Dr. Sophie Leboulleux, lead investigator from Institut Gustave Roussy, emphasized the significance of these findings: "There is no loss of opportunity in following these patients without postoperative ablation." This statement underscores the potential paradigm shift in thyroid cancer management.
Treatment Response and Patient Characteristics
Notably, the study revealed superior outcomes in certain aspects for patients who did not receive radioiodine. According to the 2015 American Thyroid Association treatment response criteria, 83.3% of patients in the no-radioiodine group achieved an excellent response, compared to 75.6% in the radioiodine group. The radioiodine group showed a higher rate of indeterminate responses (19.8% vs 7.3%).
The trial included a well-balanced patient population across both arms. The median age was approximately 52 years, with over 80% female participants. Most patients (>95%) had papillary histology, with median tumor sizes of 13-14mm.

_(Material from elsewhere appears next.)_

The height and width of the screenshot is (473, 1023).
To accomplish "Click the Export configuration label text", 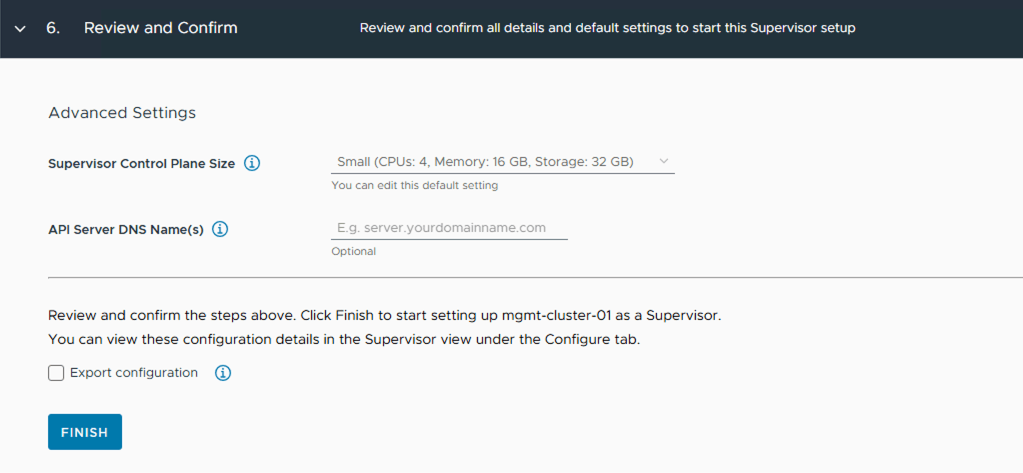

Trial Design and Methodology
The ESTIMABL2 trial (NCT01837745) randomly assigned 776 patients with low-risk differentiated thyroid cancer to either receive postoperative radioiodine (n=389) or follow a non-radioiodine strategy (n=387). Patients in the radioiodine group received 1.1 GBq of radioiodine under carefully controlled conditions, including thyrotropin stimulation.
Follow-up Protocol
The study implemented a comprehensive follow-up strategy for both groups. Initial assessment included thyroglobulin measurement under recombinant human-thyrotropin-stimulating hormone stimulation, thyroglobulin antibody measurement, and neck ultrasonography at 10 months post-randomization. Subsequent monitoring involved annual thyroglobulin measurements and biennial neck ultrasonography.
Clinical Implications
These findings have significant implications for thyroid cancer treatment, suggesting that carefully selected low-risk patients might safely avoid radioiodine treatment after thyroidectomy. This could potentially reduce treatment burden, healthcare costs, and radiation exposure while maintaining excellent oncological outcomes.